Why are you needing to practice 2 Point?
Are you intending to compete in jumping classes?


----------



## Gigembritt (Oct 5, 2013)

I show hunters


----------



## horselovinguy (Oct 1, 2013)

I'm a heavier rider also.
I find if I over-arched my back it took me out of balance...
You appear to be trying so hard you are defeating yourself. A flatter back will also tuck your tush back under you some so you don't have "tail waving in the air" perchy look to you.

It is also a harder thing to do if your "core" muscles (abdominal) are not what they need to be...they will get there.

In the meantime, use your arms and hands to balance on while working those muscles to stronger.
Remember _the horse is to rise to you_, you_ do not rise over the horse_ or you will take a nasty fall if the horse sudden stops or ducks out...

Go look at some of the George Morris jumping critiques he has done... you can learn a lot by looking at pictures of others and reading what a true expert says about their form. You can't get much if at all better than George...

"Classic form" not "fad" in style of riding will help you. I can't explain it better...but go look and see the written blurbs...

Don't give up, nothing worth having or doing in this equestrian world was easy to achieve.


----------



## Gigembritt (Oct 5, 2013)

Thank you!!!


----------



## waresbear (Jun 18, 2011)

Pointing your toes out helps balance you a bit better, gives you a wider platform. Helped me a bunch when I first starting doing 2 point.


----------



## jagman6201 (Mar 13, 2009)

Please don't 2pt with toes out - that is such a tough habit to break once you've gotten used to it! Plus it lend to start gripping with your calf and taking your knee off.

The thing that stuck with me when I was learning to 2pt (I was a bigger girl too) was my trainer telling me not to over try. Devote 10-15 minutes ever ride to really practicing your true 2pt (can be divided up over 1-2 minute attempts) but then let it be. It's better to really concentrate for those short burst, do it well and right - then to struggle all through the ride at 75%. Slowly you'll get stronger doing it right (don't take short cuts) and can increase length and start trotting, or going over polls, etc. 

It's like if you've never jogged before. Every good running/jogger will tell you not to over train and to do 1minute of jog - 3 minutes of walk, etc for a 20minute "run". Same with getting the muscle and stamina to do 2pt.


----------



## bsms (Dec 31, 2010)

jagman6201 said:


> Please don't 2pt with toes out - that is such a tough habit to break once you've gotten used to it! Plus it lend to start gripping with your calf and taking your knee off...
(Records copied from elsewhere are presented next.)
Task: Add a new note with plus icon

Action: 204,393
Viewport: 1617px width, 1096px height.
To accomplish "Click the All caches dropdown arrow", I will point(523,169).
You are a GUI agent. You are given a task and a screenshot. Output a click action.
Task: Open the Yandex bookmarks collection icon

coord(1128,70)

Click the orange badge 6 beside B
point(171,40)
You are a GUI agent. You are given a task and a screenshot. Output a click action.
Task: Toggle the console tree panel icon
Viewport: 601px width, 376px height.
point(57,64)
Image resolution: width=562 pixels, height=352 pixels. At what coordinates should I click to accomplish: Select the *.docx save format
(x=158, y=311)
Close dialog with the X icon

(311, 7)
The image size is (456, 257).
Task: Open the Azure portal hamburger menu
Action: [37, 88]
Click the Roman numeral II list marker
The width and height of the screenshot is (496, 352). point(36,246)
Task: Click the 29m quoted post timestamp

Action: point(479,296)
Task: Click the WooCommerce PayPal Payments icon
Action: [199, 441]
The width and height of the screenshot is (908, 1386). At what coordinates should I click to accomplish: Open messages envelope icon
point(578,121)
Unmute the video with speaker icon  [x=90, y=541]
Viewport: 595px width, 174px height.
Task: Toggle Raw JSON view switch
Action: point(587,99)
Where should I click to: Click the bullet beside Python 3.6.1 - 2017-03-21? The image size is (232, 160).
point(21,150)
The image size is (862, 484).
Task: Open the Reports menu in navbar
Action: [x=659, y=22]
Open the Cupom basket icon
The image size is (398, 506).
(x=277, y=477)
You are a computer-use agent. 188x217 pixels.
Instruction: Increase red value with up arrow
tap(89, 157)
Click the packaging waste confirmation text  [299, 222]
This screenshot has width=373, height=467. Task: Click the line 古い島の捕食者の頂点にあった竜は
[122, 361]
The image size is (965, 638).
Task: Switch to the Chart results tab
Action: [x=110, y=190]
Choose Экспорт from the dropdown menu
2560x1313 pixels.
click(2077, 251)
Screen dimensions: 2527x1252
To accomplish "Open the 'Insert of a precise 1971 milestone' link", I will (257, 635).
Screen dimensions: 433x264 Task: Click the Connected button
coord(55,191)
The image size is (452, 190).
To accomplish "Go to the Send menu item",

Hmmmm...George Morris, Littauer, Chamberlin and others with a pretty impressive track record disagree with you. The US Cavalry manual said:

"Toes turned in stiffen the ankles, force the heels out, and cause loss of contact of proper parts of the calves of the legs. This fault reduces the security of the rider and makes the correct use of the legs impossible. Excessively turned out toes stiffen the ankles, put the knees out of contact, place the rider on the back of his thighs and disrupt the seat."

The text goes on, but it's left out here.